### Exercise instructions
1. List every query parameter name that appears in the example URLs of the guide on embedding Caputchin in a mobile app.
2. According to the guide on embedding Caputchin in a mobile app, how does the embed page emit the wrapped token?
3. Reproduce the guide on embedding Caputchin in a mobile app from "Embed Caputchin in" up to and including "iOS (WKWebView, Swift)".

### Selected passage
****

Embed Caputchin in a mobile app via WebView
Reference for the pattern is mobile. The widget is the same as the web version; only the host shell differs.
1. Open the embed page in a WebView
The platform hosts a mobile-optimized embed page that wraps the widget with mobile-friendly defaults (full viewport, touch-tuned).
URL shape:
https://embed.caputchin.com/?sitekey=cpt_pub_...&game=bubble-pop
Or with a pool:
https://embed.caputchin.com/?sitekey=cpt_pub_...&games=bubble-pop,memory-match
2. Bridge the wrapped token back to native code
The embed page emits the wrapped token via window.postMessage. Your WebView host listens for it.
iOS (WKWebView, Swift)
class TokenHandler: NSObject, WKScriptMessageHandler {
func userContentController(_ controller: WKUserContentController,
didReceive message: WKScriptMessage) {
guard let token = message.body as? String else { return }
// send `token` to your backend
}
}
let config = WKWebViewConfiguration()

****

### Data extract
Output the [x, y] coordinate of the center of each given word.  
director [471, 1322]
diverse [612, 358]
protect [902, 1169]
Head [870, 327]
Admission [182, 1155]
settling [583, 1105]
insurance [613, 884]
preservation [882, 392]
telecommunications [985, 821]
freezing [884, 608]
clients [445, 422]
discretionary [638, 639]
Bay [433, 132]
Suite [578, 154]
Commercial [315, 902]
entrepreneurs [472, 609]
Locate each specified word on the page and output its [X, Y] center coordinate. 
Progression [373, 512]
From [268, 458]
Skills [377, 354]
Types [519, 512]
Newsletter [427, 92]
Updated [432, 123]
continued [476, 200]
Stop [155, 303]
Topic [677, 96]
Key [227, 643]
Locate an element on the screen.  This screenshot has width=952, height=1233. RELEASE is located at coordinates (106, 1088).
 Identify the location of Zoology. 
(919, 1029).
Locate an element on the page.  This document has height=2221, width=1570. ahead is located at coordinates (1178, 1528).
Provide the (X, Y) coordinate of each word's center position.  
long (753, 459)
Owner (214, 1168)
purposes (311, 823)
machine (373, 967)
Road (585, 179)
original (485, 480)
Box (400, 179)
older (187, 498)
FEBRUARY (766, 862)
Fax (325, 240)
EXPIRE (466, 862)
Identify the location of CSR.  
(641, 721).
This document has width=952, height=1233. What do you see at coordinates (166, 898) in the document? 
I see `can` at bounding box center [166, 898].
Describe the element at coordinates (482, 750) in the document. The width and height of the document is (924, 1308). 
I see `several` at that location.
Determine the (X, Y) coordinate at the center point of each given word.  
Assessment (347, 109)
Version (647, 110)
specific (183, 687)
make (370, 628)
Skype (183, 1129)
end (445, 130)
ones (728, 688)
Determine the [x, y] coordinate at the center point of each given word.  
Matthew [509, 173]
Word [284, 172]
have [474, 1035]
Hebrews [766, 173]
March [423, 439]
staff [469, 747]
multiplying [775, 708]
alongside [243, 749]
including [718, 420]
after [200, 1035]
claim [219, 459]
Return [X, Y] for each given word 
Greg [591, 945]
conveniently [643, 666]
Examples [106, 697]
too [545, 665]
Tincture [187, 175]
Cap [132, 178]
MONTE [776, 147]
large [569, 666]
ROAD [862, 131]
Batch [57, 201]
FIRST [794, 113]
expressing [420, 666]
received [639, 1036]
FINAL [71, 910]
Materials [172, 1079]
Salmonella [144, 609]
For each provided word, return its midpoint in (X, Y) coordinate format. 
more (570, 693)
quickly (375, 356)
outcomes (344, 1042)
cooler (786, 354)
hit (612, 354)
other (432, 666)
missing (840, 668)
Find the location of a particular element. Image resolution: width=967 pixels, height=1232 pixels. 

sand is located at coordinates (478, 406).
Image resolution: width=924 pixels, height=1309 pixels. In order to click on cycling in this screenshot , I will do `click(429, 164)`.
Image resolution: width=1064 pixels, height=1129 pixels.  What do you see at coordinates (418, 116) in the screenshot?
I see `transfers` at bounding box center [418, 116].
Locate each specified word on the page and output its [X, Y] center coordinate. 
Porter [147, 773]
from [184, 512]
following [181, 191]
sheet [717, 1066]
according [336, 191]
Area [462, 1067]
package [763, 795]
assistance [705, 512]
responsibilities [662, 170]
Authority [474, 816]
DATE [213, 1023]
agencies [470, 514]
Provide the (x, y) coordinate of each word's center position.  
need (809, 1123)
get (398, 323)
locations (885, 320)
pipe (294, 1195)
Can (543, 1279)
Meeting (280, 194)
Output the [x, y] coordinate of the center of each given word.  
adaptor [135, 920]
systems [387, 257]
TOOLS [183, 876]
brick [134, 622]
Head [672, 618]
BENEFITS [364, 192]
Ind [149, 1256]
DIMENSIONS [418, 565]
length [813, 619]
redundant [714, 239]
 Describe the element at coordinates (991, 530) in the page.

****

### Replies
1.
sitekey
game
games

2. Via window.postMessage.

3.
Embed Caputchin in a mobile app via WebView
Reference for the pattern is mobile. The widget is the same as the web version; only the host shell differs.
1. Open the embed page in a WebView
The platform hosts a mobile-optimized embed page that wraps the widget with mobile-friendly defaults (full viewport, touch-tuned).
URL shape:
https://embed.caputchin.com/?sitekey=cpt_pub_...&game=bubble-pop
Or with a pool:
https://embed.caputchin.com/?sitekey=cpt_pub_...&games=bubble-pop,memory-match
2. Bridge the wrapped token back to native code
The embed page emits the wrapped token via window.postMessage. Your WebView host listens for it.
iOS (WKWebView, Swift)